Street Calls of the Week
Investing.com - TD Cowen analyst Oliver Chen has identified five potential retail turnaround stories to monitor amid shifting consumer behavior and inflation pressures, according to a recent research note. Among these companies, InvestingPro data reveals varying financial health scores and market positions, with detailed metrics available for informed investment decisions.
The analyst notes that consumers are currently "anxious" and "looking to save on needs" while feeling inflation effects. The retail sector has experienced approximately 1% inflation, with weakness in big-ticket and weather-sensitive seasonal goods partially offset by strength in apparel (particularly denim) and beauty categories. This market environment has created opportunities for value investors, with many retail stocks showing potential based on InvestingPro’s Fair Value analysis.

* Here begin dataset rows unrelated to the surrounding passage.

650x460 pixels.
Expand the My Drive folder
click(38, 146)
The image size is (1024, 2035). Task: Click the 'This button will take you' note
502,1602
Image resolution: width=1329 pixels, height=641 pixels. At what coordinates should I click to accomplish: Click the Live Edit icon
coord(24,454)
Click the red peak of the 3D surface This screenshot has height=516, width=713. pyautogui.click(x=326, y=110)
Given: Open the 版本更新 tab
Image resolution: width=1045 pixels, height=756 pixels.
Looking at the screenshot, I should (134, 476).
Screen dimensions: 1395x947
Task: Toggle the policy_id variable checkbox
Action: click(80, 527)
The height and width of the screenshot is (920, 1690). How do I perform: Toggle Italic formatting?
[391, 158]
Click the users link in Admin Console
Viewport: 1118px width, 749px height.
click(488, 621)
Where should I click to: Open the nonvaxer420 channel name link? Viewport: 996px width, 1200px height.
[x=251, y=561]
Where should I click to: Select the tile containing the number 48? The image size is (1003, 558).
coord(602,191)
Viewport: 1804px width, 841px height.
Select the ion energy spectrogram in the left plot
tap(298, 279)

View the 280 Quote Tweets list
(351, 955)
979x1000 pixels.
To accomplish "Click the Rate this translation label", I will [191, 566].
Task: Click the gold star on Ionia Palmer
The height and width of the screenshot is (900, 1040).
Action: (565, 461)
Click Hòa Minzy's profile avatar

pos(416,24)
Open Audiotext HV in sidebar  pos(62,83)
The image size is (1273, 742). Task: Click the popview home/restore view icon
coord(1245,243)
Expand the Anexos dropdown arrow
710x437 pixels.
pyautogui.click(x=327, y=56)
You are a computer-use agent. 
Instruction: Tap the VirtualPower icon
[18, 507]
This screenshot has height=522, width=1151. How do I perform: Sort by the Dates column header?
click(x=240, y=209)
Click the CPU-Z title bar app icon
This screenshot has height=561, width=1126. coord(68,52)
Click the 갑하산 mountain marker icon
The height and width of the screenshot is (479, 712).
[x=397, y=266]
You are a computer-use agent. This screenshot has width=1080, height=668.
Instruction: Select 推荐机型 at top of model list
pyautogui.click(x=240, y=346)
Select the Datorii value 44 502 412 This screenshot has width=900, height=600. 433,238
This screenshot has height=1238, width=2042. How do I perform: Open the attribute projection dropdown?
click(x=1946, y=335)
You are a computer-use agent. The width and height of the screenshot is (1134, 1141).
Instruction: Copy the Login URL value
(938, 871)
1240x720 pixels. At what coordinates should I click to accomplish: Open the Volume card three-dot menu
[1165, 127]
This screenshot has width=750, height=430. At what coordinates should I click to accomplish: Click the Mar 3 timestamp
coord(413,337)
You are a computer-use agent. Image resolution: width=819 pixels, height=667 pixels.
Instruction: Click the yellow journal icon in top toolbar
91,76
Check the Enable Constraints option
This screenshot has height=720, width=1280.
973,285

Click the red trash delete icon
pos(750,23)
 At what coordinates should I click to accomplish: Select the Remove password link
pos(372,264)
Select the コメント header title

TD Cowen specifically highlights five hold-rated companies to watch for turnaround progress: NYSE:ULTA, NYSE:EL, NYSE:ZGN, NASDAQ:GO, and EPA:KER. For Ulta Beauty, the firm points to improving comp sales momentum at +7% in Q2. Estée Lauder shows potential for sustainable improvements in brand building, while Zegna demonstrates strong performance in its namesake brand with 1H25 organic growth of +3%.
Grocery Outlet’s turnaround potential stems from a new management team with grocery turnaround experience implementing a simplified strategy, though the company continues working through technology upgrade disruptions affecting margins. For Kering, TD Cowen sees potential in Gucci’s new creative director Demna Gvasalia, whose first collection will debut in September. According to InvestingPro data, Kering maintains a solid financial position with a market cap of $33.6 billion and a dividend yield of 2.51%, though facing revenue challenges with a 14.56% decline in the last twelve months. The company’s next earnings report is scheduled for October 23, 2025, which could be a crucial catalyst for the stock’s performance.
The research also reveals a broader market trend where stocks with high short interest (averaging 16%) saw the greatest upward price movements post-earnings reports, with an average +20% move, while stocks with lower short interest levels (averaging 4%) experienced downward pressure with an average -4% move post-earnings.